[[ PAGE EXTRACT open ]]

Okay, let's go to the next part. So that's cognitive architecture.
[00:09:34] John Sweller: Next part of cognitive architecture that we need to discuss, we've labeled in cognitive load theory, element interactivity.
This is what we mean by element interactivity. Some subject matter consists of large numbers of elements. Let's talk about something like learning to acquire a second language as an adult.
But not a primary language, a second language. You need to learn a large number of translations of nouns. But you can learn each of those individually.
You can learn the translation of the word dog without learning the translation of the word cat and vice versa. It's hard to learn the vocabulary of a second language, not because each individual piece that you have to learn is difficult. It's just there are so many items of information.
Huge number. Other categories of information consist of probably far fewer elements, but the elements interact. You can't pick up one without considering a whole lot of other elements simultaneously.
And those areas have high element interactivity, and mathematics is probably the best example of a high element interactivity subject. If you think of an equation like A plus B all over C equals D, solve for A, make A the subject of the equation, you've got a whole lot of elements there. The elements consist of the various symbols.

[[ PAGE EXTRACT closed ]]

:: REQUIRED ACTIONS ::
#1 In the excerpt on element interactivity, which subject is named as probably the best example of high element interactivity?
#2 Return, without alteration, the stretch of the excerpt on element interactivity from "You can learn the" through "other elements simultaneously.".

[[ EXERCISE DATA open ]]

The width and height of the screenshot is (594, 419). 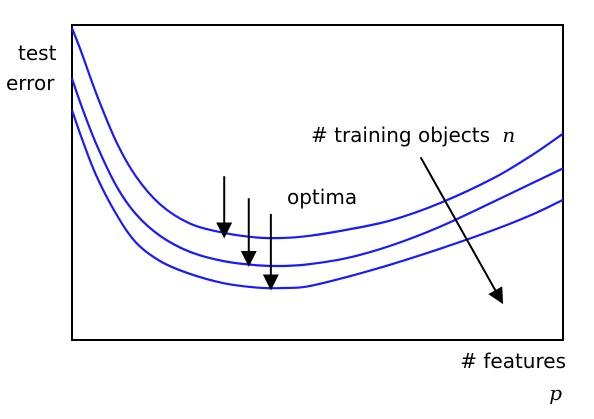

[[ EXERCISE DATA closed ]]

:: EXERCISE ANSWERS ::
#1 Mathematics

#2
You can learn the translation of the word dog without learning the translation of the word cat and vice versa. It's hard to learn the vocabulary of a second language, not because each individual piece that you have to learn is difficult. It's just there are so many items of information.
Huge number. Other categories of information consist of probably far fewer elements, but the elements interact. You can't pick up one without considering a whole lot of other elements simultaneously.